INSTRUCTIONS FOR THE TASK: Find the word "agent" in the records below. List each line containing it.

(Records from a data source)
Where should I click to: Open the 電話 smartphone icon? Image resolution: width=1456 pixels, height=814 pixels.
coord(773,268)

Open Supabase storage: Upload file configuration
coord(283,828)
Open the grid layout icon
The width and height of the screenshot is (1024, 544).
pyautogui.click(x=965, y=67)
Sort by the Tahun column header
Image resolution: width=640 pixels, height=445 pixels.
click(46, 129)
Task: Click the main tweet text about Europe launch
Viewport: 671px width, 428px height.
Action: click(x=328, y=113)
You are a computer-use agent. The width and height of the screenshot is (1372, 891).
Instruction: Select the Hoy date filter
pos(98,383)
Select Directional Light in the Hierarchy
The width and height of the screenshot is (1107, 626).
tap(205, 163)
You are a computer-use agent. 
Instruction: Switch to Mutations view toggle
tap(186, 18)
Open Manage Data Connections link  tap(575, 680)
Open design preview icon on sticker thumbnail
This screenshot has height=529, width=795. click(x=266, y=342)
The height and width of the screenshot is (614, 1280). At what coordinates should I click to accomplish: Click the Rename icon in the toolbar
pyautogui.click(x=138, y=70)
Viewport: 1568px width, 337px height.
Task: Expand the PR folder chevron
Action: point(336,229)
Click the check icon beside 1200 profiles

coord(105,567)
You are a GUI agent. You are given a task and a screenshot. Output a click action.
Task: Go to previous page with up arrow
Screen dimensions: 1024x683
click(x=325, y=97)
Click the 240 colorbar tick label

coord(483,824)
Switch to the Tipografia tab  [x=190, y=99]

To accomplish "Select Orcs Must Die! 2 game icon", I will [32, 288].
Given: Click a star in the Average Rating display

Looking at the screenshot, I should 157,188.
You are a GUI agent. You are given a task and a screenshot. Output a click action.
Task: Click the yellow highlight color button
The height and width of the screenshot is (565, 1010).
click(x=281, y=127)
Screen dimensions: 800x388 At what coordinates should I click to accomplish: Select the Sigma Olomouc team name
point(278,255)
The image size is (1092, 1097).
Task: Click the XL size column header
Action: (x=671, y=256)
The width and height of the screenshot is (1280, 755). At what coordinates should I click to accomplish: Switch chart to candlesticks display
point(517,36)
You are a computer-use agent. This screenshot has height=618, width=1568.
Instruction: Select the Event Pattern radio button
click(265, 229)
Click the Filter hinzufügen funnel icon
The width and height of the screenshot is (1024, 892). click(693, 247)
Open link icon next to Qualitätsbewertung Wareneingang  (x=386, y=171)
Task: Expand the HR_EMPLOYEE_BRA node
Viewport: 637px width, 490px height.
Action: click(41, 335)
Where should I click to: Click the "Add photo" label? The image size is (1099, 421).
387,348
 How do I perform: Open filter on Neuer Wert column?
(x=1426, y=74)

RESULT OF THIS EXERCISE:
You are a computer-use agent. The width and height of the screenshot is (1372, 891).
You are a computer-use agent. 
You are a GUI agent. You are given a task and a screenshot. Output a click action.
You are a GUI agent. You are given a task and a screenshot. Output a click action.
You are a computer-use agent. This screenshot has height=618, width=1568.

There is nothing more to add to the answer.